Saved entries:

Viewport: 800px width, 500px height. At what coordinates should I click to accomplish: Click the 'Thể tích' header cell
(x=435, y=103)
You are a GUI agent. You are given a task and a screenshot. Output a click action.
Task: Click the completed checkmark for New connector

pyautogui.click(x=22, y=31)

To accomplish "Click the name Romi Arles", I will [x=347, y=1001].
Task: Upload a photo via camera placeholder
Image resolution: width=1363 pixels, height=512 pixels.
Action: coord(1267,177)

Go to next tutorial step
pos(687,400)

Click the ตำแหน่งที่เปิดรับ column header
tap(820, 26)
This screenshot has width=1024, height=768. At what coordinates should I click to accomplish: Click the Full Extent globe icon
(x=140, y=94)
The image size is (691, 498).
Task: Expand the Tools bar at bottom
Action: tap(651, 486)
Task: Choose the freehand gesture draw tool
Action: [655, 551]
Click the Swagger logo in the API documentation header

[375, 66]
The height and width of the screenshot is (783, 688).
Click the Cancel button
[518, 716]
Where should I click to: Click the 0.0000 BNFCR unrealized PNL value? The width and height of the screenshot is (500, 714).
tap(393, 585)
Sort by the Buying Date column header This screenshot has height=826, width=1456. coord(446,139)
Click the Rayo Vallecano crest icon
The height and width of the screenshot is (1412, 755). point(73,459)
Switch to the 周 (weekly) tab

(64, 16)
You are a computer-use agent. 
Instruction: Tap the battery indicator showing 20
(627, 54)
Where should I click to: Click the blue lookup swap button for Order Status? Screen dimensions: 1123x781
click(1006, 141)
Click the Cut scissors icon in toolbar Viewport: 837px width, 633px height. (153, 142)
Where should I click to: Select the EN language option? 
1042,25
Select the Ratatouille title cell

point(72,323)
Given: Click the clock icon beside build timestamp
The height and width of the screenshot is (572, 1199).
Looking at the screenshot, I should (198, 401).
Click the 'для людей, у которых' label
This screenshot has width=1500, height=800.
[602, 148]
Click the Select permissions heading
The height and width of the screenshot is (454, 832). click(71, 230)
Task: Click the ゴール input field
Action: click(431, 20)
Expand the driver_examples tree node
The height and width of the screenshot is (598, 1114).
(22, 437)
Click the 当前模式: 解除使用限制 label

What the task asks: Provide an exact reproduction of all the entries shown above.

Completed exercise:
Viewport: 800px width, 500px height. At what coordinates should I click to accomplish: Click the 'Thể tích' header cell
(x=435, y=103)
You are a GUI agent. You are given a task and a screenshot. Output a click action.
Task: Click the completed checkmark for New connector

pyautogui.click(x=22, y=31)

To accomplish "Click the name Romi Arles", I will [x=347, y=1001].
Task: Upload a photo via camera placeholder
Image resolution: width=1363 pixels, height=512 pixels.
Action: coord(1267,177)

Go to next tutorial step
pos(687,400)

Click the ตำแหน่งที่เปิดรับ column header
tap(820, 26)
This screenshot has width=1024, height=768. At what coordinates should I click to accomplish: Click the Full Extent globe icon
(x=140, y=94)
The image size is (691, 498).
Task: Expand the Tools bar at bottom
Action: tap(651, 486)
Task: Choose the freehand gesture draw tool
Action: [655, 551]
Click the Swagger logo in the API documentation header

[375, 66]
The height and width of the screenshot is (783, 688).
Click the Cancel button
[518, 716]
Where should I click to: Click the 0.0000 BNFCR unrealized PNL value? The width and height of the screenshot is (500, 714).
tap(393, 585)
Sort by the Buying Date column header This screenshot has height=826, width=1456. coord(446,139)
Click the Rayo Vallecano crest icon
The height and width of the screenshot is (1412, 755). point(73,459)
Switch to the 周 (weekly) tab

(64, 16)
You are a computer-use agent. 
Instruction: Tap the battery indicator showing 20
(627, 54)
Where should I click to: Click the blue lookup swap button for Order Status? Screen dimensions: 1123x781
click(1006, 141)
Click the Cut scissors icon in toolbar Viewport: 837px width, 633px height. (153, 142)
Where should I click to: Select the EN language option? 
1042,25
Select the Ratatouille title cell

point(72,323)
Given: Click the clock icon beside build timestamp
The height and width of the screenshot is (572, 1199).
Looking at the screenshot, I should (198, 401).
Click the 'для людей, у которых' label
This screenshot has width=1500, height=800.
[602, 148]
Click the Select permissions heading
The height and width of the screenshot is (454, 832). click(71, 230)
Task: Click the ゴール input field
Action: click(431, 20)
Expand the driver_examples tree node
The height and width of the screenshot is (598, 1114).
(22, 437)
Click the 当前模式: 解除使用限制 label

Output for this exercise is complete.